Pour payer les soins du traitement d’une tumeur cérébrale, Angel Bat Dawid est devenue productrice de rap à Chicago avec le rappeur/producteur DeLundon. Quatre ans plus tard, ayant touché le pactole et payé ses factures, elle a pris une année sabbatique pour se replonger dans la black music et le spiritual jazz. Elle a récemment sorti “The Oracle” et c’est une tuerie.
The Oracle raconte le rapport de Dawid à la musique improvisée et tous les univers qui l'ont inspirée pendant ses voyages autour du monde. L’album relate, avec une palette sonore très large, son exploration des expériences culturelles noires et la force inébranlable que dégage cette famille noire via toutes ses traditions empruntées, ainsi du call and response sur : "Capetown" qui propose un échange entre le batteur sud-africain Asher Simiso Gamedze et Dawid à la clarinette. Sur "What Shall I Tell My Children Who Are Black", en jouant de voix superposées, teintées de gospel et de contralto lyrique, Dawid transforme la première ligne d'un poème en un appel prophétique et sonore. Le thème universel de la chanson, le racisme en Amérique, devient plus palpable, surtout après avoir entendu la réplique qui suit : "Qu'est-ce que ça veut dire d'être captif dans cette peau sombre." NDLR -Donald- allô ?
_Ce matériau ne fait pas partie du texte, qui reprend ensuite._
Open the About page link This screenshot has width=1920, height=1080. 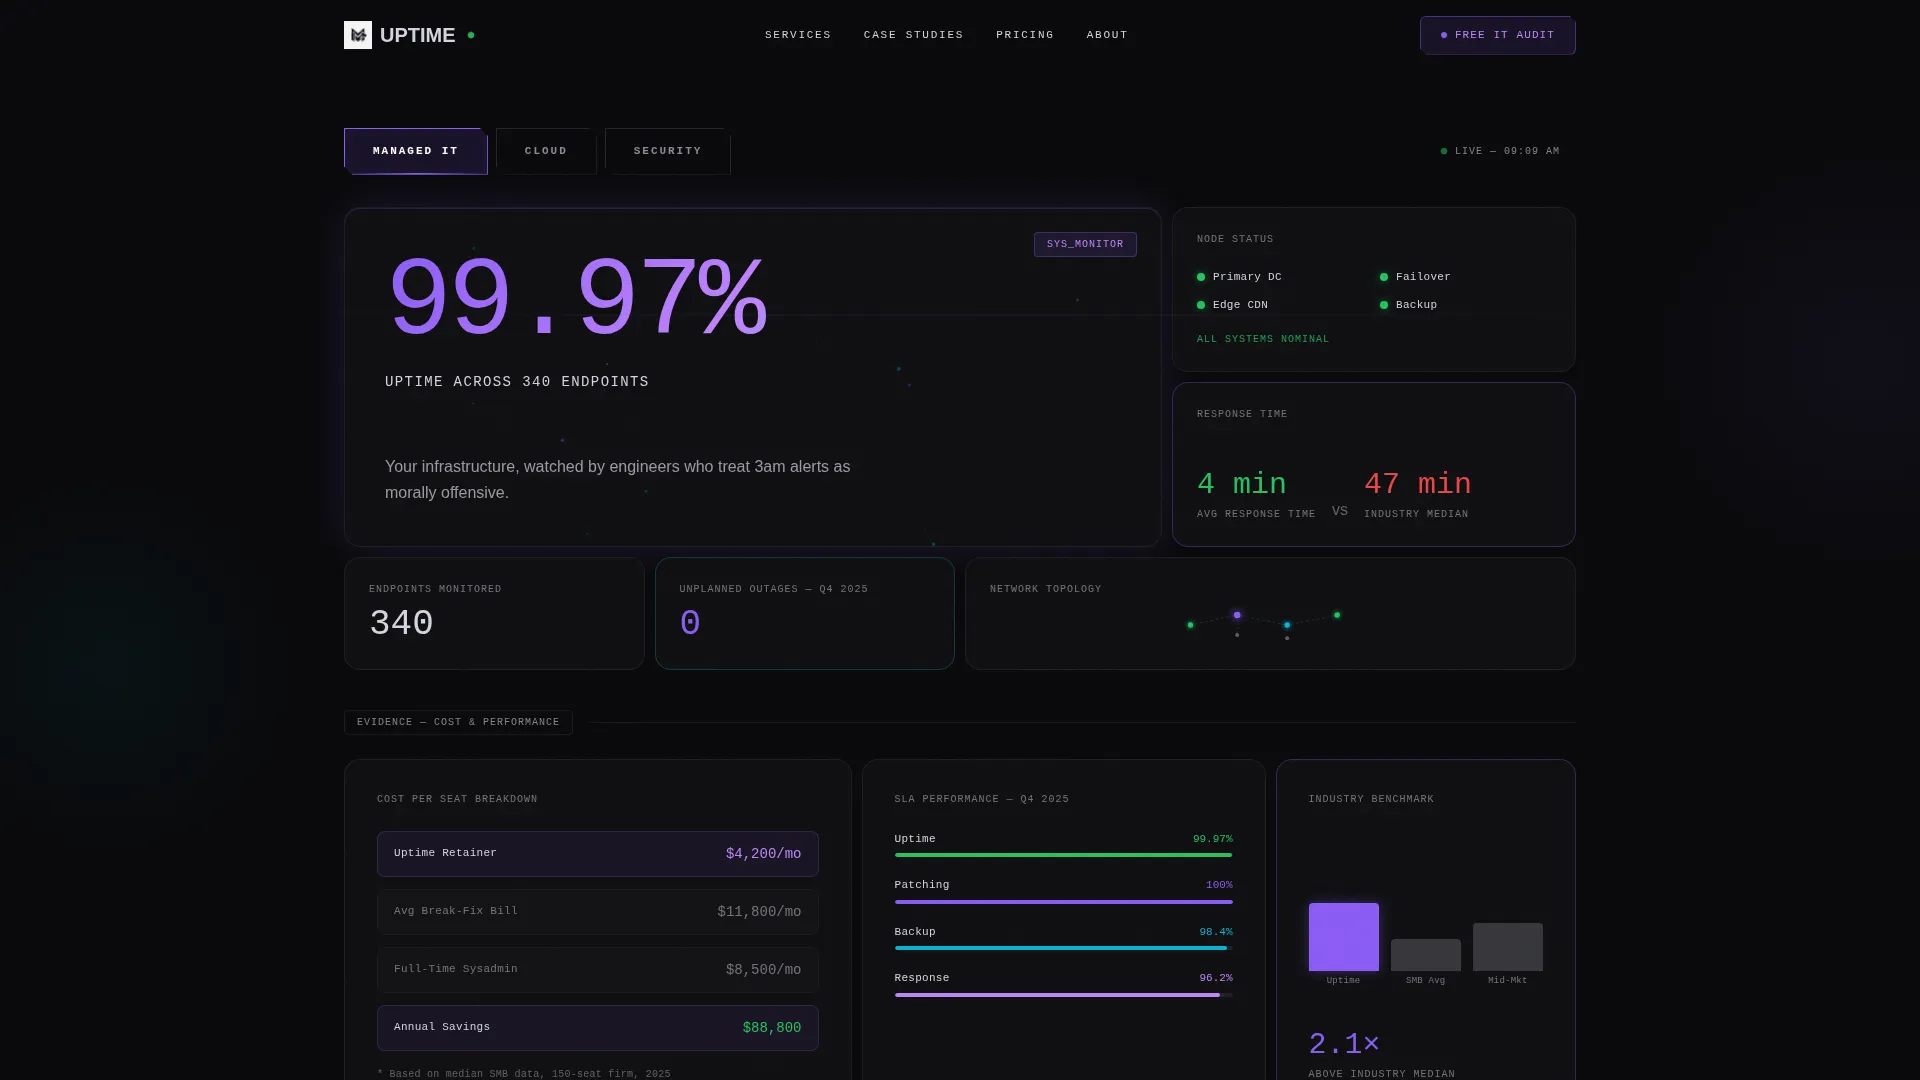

Puis, avec "We Are Starzz." elle plonge dans l'afro-futurisme alors que les sons numériques et acoustiques convergent sans heurts, comme sur "Space Is the Place", le standard de Sun Ra . Thématiquement, c’est à la fois une première lueur d'espoir pour l'avenir des Noirs sur l'album, mais cela marque aussi le réveil de Dawid, via la musique d'avant-garde de sa ville d'adoption, Chicago.
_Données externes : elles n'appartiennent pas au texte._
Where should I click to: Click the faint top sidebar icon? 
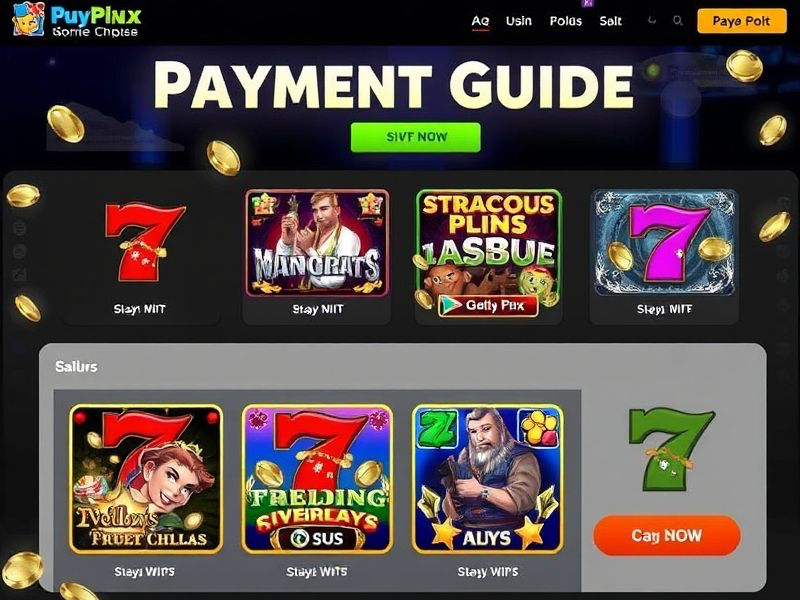point(20,227)
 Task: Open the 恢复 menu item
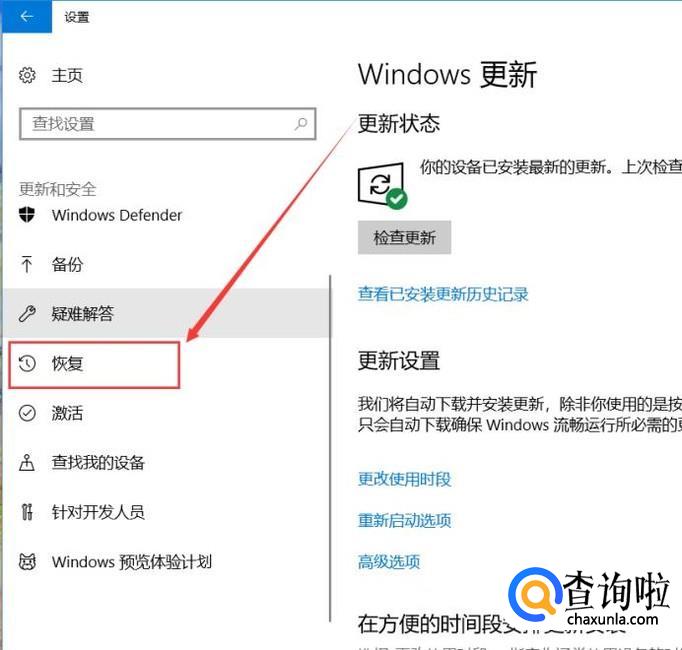click(94, 365)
Car, malgré l’évocation au fil de l’album de son voyage de Londres à l'Afrique du Sud, c'est bien Chicago qui sert de fil d’ariane à l'album. Dawid fait appel aux esprits des ancêtres du mouvement de l’AACM, comme Sun Ra, tant dans son jeu que dans sa production, pour la guider en territoire inconnu. Tout comme Sun Ra (né Herman Poole Blount), elle abandonne non seulement son prénom (Angel Elmore), mais surtout, elle abandonne sa dépendance à une partition, tant dans la vie que dans la musique. Alors qu'elle produit et joue le son sans limite des tous les obstacles surmontés, de l'histoire vénérée et d'un avenir imaginé plus positif, The Oracle peut se voir comme un vibrant document de la vie noire telle qu'elle est aujourd'hui aux USA made in Trump. Une singulière respiration, en forme de bouffée d’air pur et aventureux.
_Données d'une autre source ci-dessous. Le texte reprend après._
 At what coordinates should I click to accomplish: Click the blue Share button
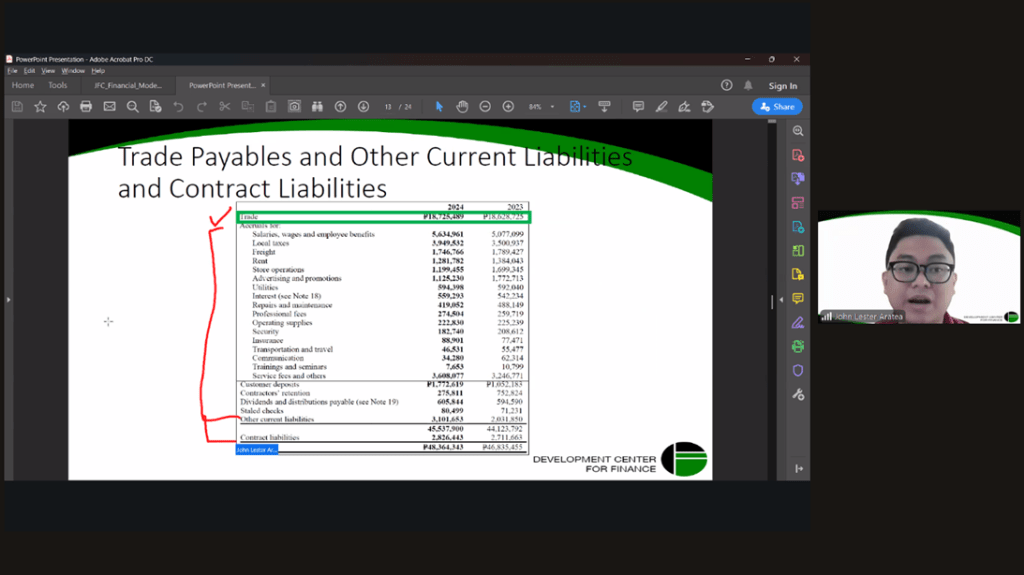click(777, 106)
On rappelle que tout son environnement l’inspire, comme le montre Black Family où elle improvise à la clarinette sur un beat hip-hop, aussi abrasif que ceux de Sauce Heist & Camoflage Monk. La plupart des neuf titres du disque ont été enregistrés de manière expérimentale, avec son téléphone portable au gré de ses voyages à Londres et au Cap en Afrique du Sud, villes auxquelles elle dédie deux titres. Volontiers dissonante sur des percussions africaines pour Impepho, spirituelle sur We Are Starzz, Angel Bat Dawid propose une pause dans le tourbillon urbain.